People with lung conditions helped define priorities for a Target Product Profile (TPP) to guide the creation of simple lung tests that can speed up diagnosis of chronic and rare respiratory conditions – such as asthma bronchiectasis, COPD and interstitial lung disease – in primary care. 

They shared their diagnostic journeys to highlight what’s most needed in future tests. Insights were gathered from patients, clinicians and healthcare professionals via workshops, surveys and focus groups hosted by LifeArc and Asthma + Lung UK. 

The TPP will outline the minimum and desired features for new diagnostic tools. Upon its completion in November 2025, the TPP will be shared with test developers to help produce faster and more accessible diagnostic tests. 

Input from people with lived experience will help ensure that new tests meet real-world patient needs.  

People with cystic fibrosis and their families helped shape the vision for research hubs within a national network looking to improve how lung infections are managed. 

They shared the biggest challenges in infection diagnosis, treatment and daily care. Their experiences and input were considered when setting up the individual hubs in the network. 

These insights also directly influence the scope and focus of funding proposals and chosen projects, and people with cystic fibrosis and their families continue to sit on steering and review groups.  

With patient voices involved at every stage, the network will keep its focus on tackling the challenges that matter most to those living with cystic fibrosis.  

People with lived experience of MND sit on our MND Insights Group to identify urgent priorities and guide research, programmes and funding decisions. 

To date, the group has helped to deliver 8 workshops and 2 community surveys. These activities gathered insights on a wide range of topics about living with MND.  

So far, findings have been shared in 2 ‘MND insights reports’. One explores views on treatments, while the other focuses on medical devices and daily living aids.  

These perspectives are now being used to inform funding calls, programmes and research design, ensuring scientific progress reflects what truly matters to people with MND and their families.  

The MND Insights Group shaped a LifeArc-funded, £5 million drug repurposing funding programme for MND.  

The group reviewed proposals and shared perspectives on treatment priorities, drug tolerances, feasibility, accessibility and real-world needs. 

The set up of the funding call also reflected LifeArc’s patient focus. Applicants were asked to outline clear ‘path to patient’ plans, showing how their research would translate from the lab into the clinic. They also provided lay summaries as part of their submissions. 

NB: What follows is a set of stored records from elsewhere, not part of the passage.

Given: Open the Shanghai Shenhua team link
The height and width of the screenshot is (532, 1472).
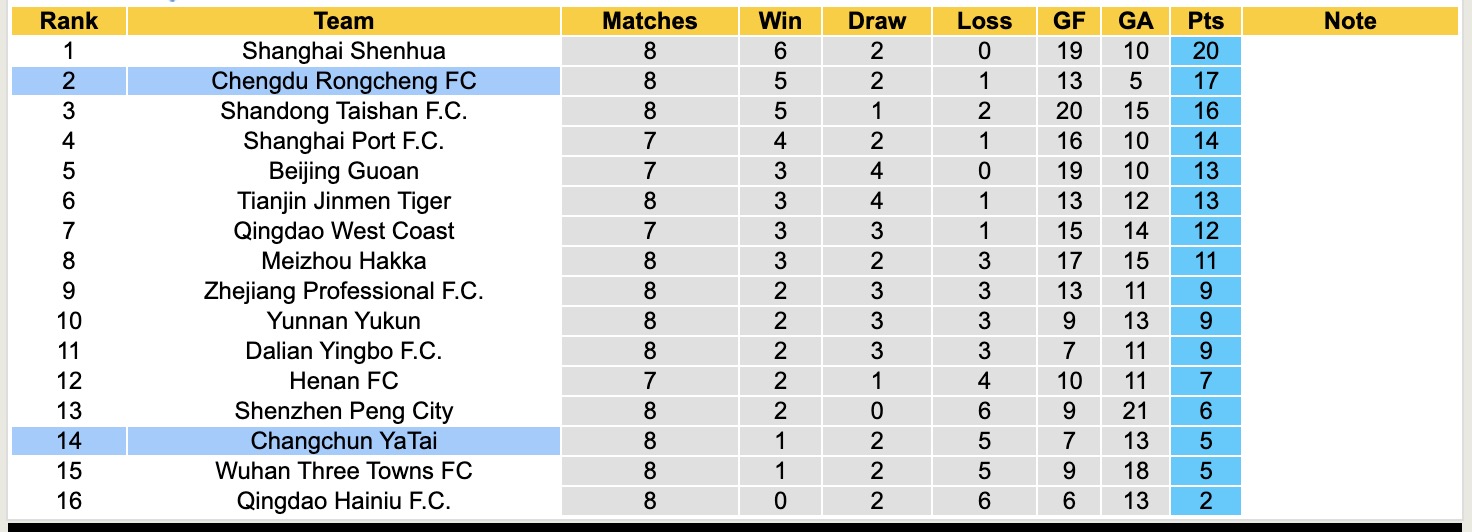Looking at the screenshot, I should [x=343, y=51].
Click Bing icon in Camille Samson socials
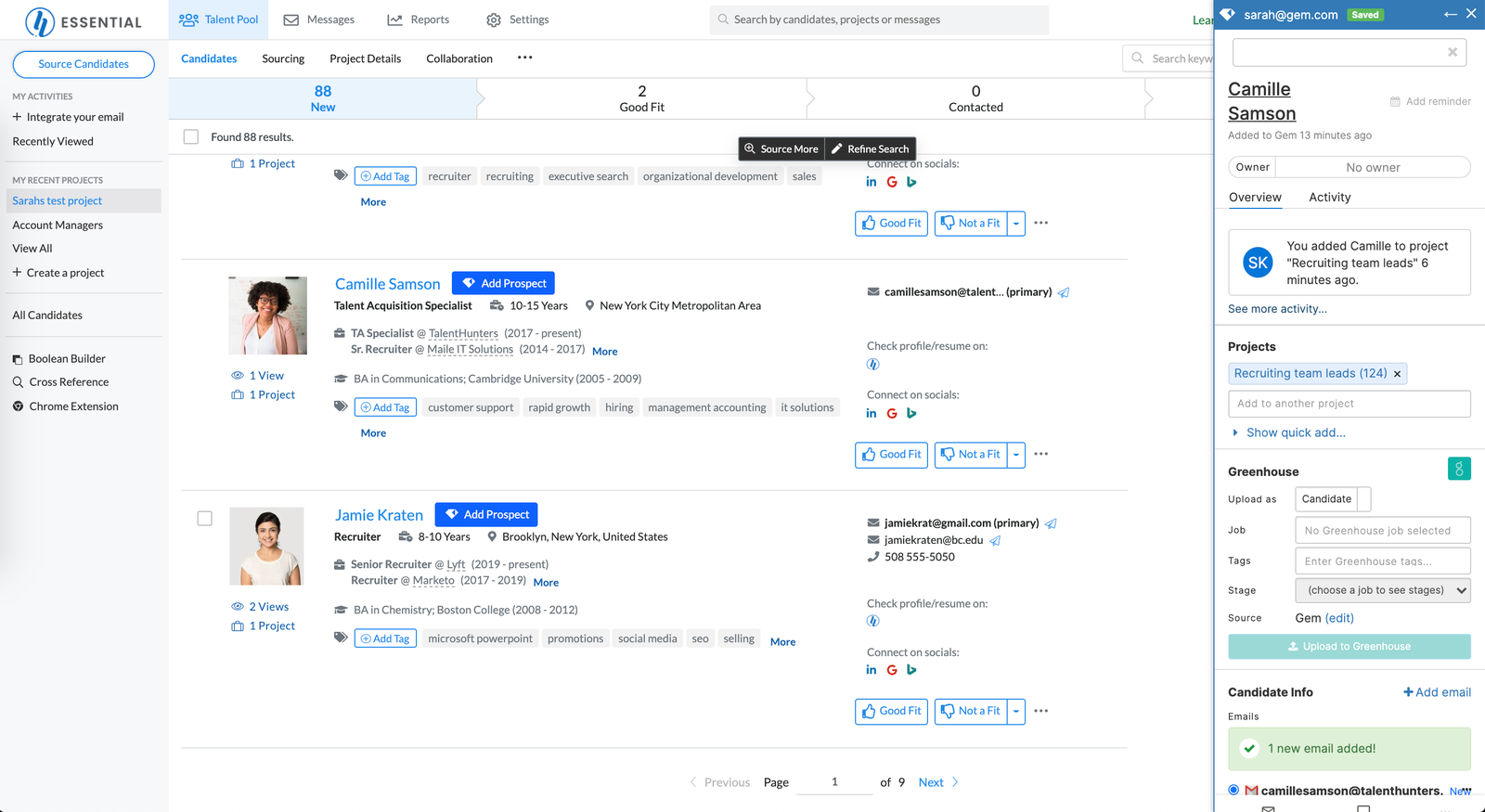1485x812 pixels. (911, 413)
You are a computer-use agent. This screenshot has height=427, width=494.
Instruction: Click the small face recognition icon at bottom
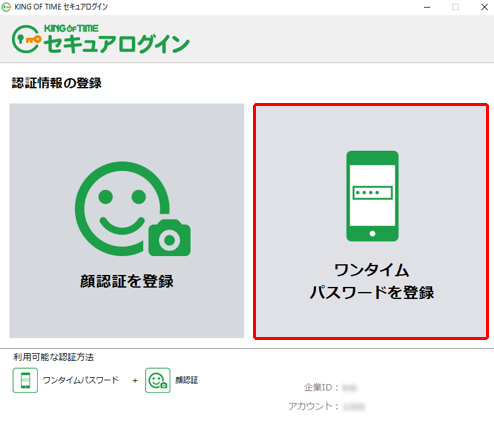point(158,380)
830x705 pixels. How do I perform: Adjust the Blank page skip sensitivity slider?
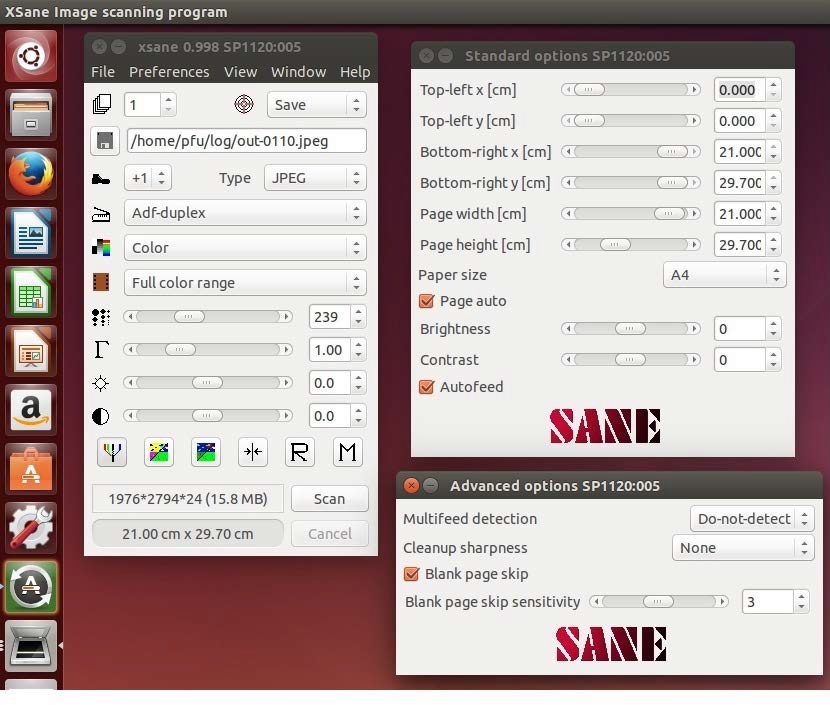coord(656,601)
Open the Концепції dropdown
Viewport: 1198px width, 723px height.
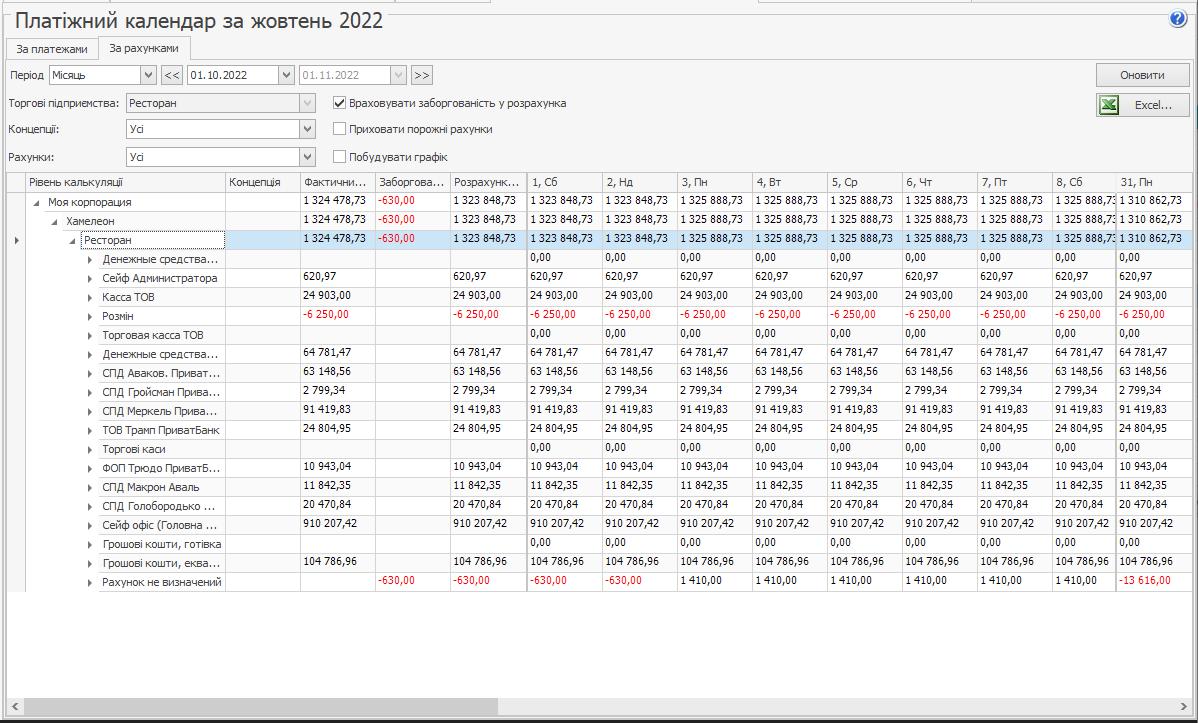307,129
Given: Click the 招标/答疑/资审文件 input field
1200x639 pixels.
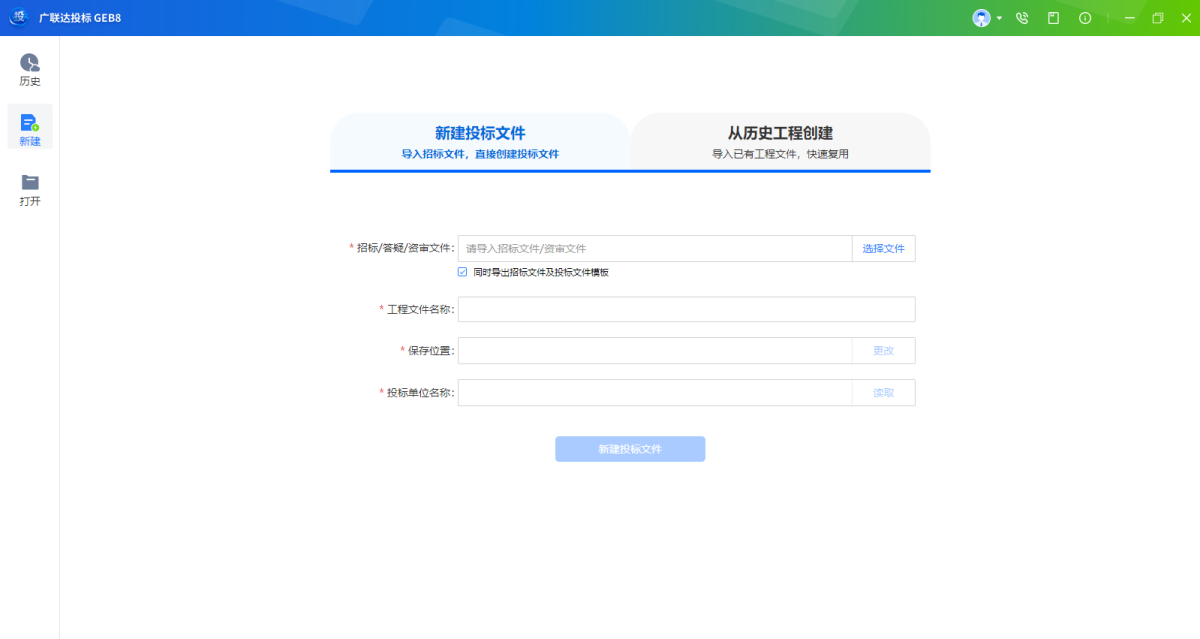Looking at the screenshot, I should point(655,249).
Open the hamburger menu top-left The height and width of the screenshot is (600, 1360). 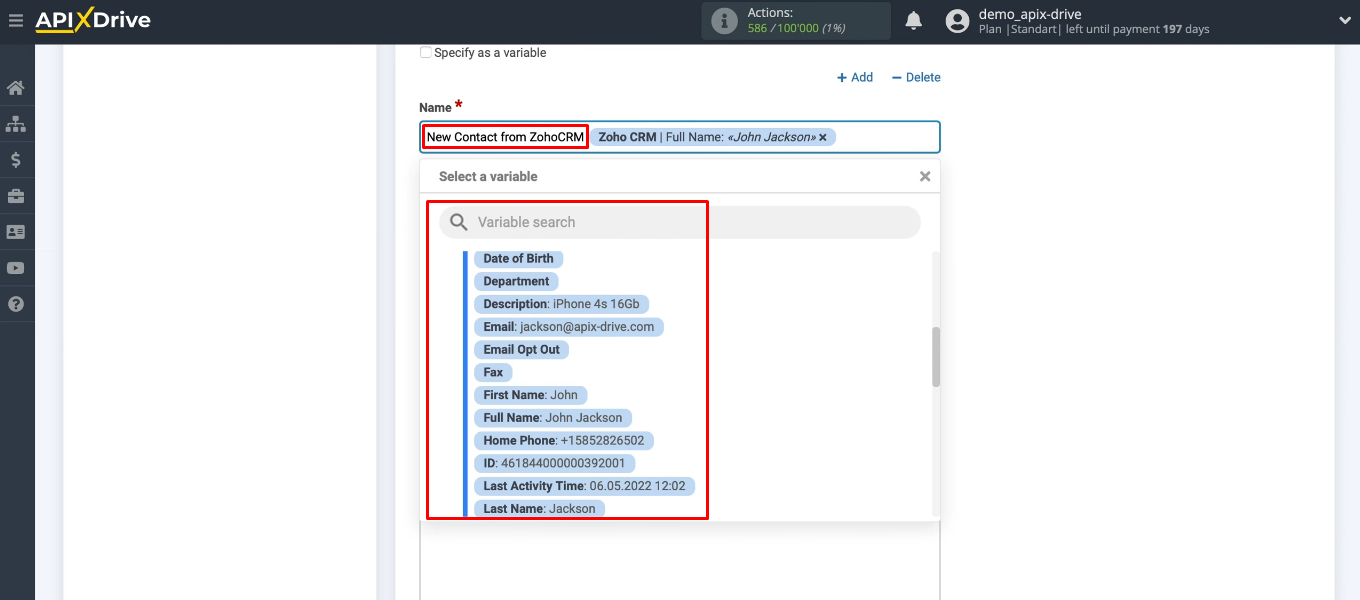[15, 19]
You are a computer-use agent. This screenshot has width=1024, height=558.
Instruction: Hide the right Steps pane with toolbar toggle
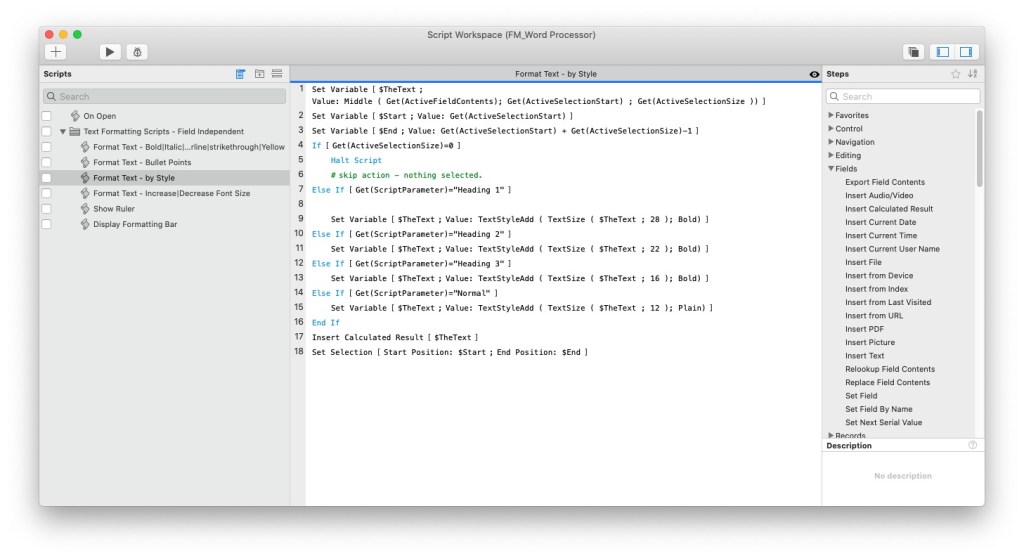pyautogui.click(x=965, y=51)
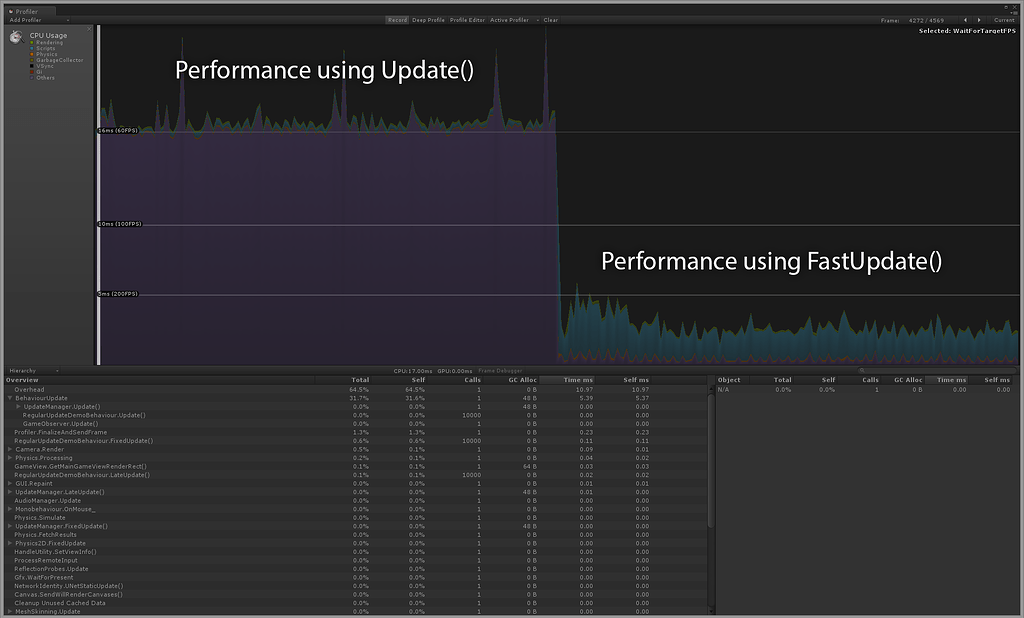Select the Profiler window tab
This screenshot has width=1024, height=618.
26,11
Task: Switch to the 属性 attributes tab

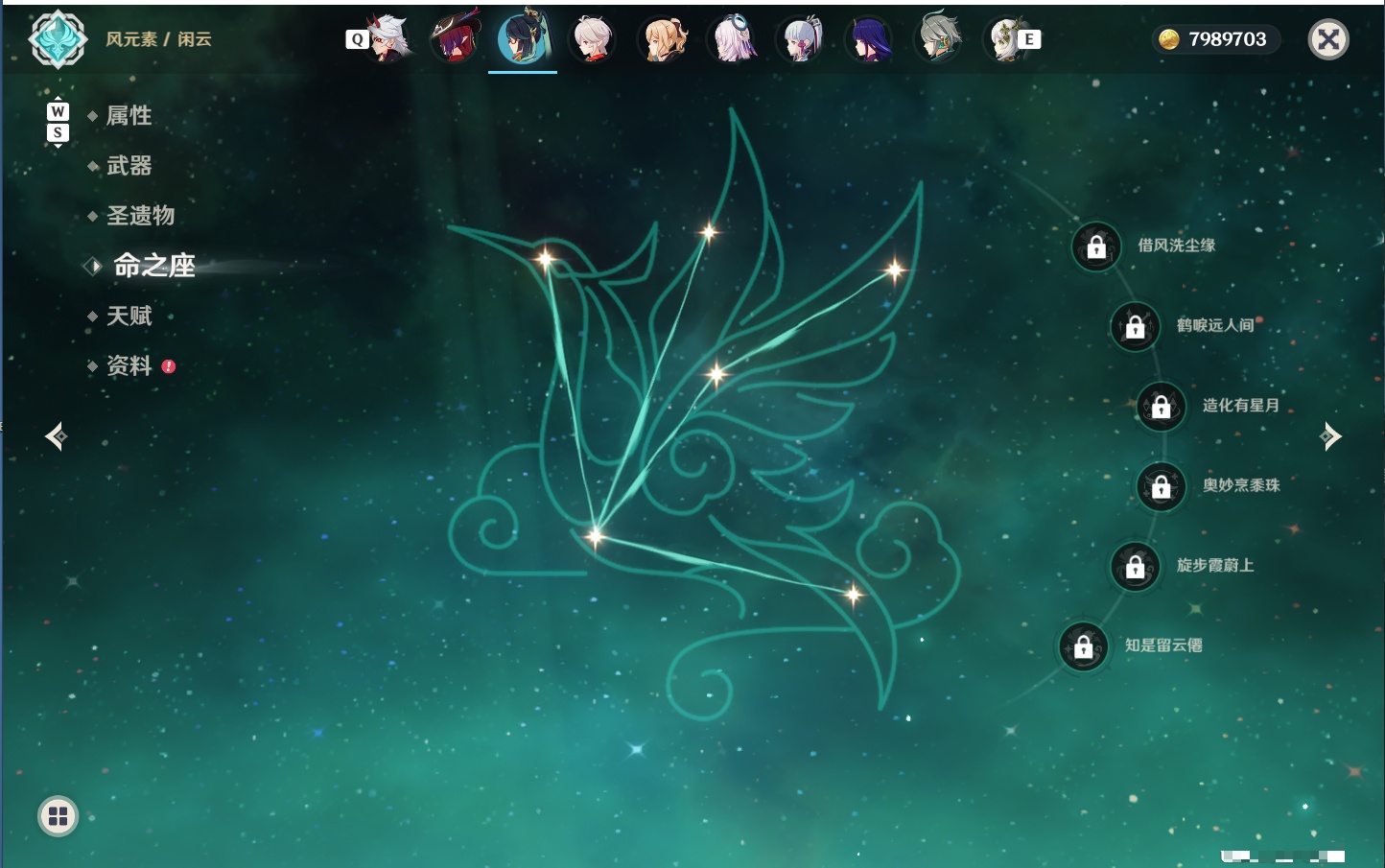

Involving patients in programmes like this can speed up and prioritise projects that will create effective, tolerable treatments for everyone affected by MND.

C-Further is advancing new therapies for children and young people with cancer. 

A patient advisory panel provides insights and perspectives to the consortium on strategy, prioritisation, policy and communications.  

Patient representatives are also involved in reviewing funding applications to the consortium, helping ensure the research funded meets the needs and wants of people affected by children’s and young people’s cancers.  

In addition, the consortium works with established patient groups and panels in other organisations to get input from the wider community. 

By involving people with lived experience in drug discovery and development efforts, we can ensure research is focused on meaningful patient impact from the earliest stages.

A patient and public advisory group helped to review, shortlist, and select top-ranking antimicrobial resistance research projects for PACE, to build a portfolio that is scientifically strong but meets real-world needs.

This report captures the insights and ideas from a collaborative workshop involving researchers, funders and people with lived experience. It outlines 10 practical actions that can help organisations advance meaningful involvement in translational research.  

These include developing best practice guidance, improving communication about translational science, and creating training opportunities for both researchers and people with lived experience. 

The workshop was a joint effort between us, the Charities Research Involvement Group (CRIG), and the TAR Network. Attendees shared real-world examples of how patient and public involvement has improved research outcomes. 

Our next step is to form a working group to take forward these priorities and support a more inclusive, impactful approach to translational research.